##### Material provided
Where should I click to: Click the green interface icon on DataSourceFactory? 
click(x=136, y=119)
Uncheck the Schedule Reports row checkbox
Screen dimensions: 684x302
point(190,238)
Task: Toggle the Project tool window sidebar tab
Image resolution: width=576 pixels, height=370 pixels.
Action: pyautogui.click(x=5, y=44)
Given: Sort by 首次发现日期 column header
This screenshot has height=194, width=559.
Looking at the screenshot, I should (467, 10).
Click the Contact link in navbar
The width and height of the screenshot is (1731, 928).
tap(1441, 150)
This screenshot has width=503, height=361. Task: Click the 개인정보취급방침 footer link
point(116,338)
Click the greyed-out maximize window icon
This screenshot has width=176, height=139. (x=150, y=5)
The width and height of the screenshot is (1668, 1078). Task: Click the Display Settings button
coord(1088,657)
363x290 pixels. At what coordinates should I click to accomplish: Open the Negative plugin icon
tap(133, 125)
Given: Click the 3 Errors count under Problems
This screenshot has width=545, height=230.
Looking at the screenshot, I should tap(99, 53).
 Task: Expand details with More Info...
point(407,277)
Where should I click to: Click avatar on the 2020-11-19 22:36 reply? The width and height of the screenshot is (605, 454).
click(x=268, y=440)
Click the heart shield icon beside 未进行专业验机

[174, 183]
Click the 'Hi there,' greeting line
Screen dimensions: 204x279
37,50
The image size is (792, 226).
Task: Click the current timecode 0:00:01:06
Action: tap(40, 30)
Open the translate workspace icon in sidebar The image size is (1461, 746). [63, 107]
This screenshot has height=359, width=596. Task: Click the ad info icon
##########
• Required work: Write only the number of lines in the data where the string "Given" can be found.

• Exercise solution: 2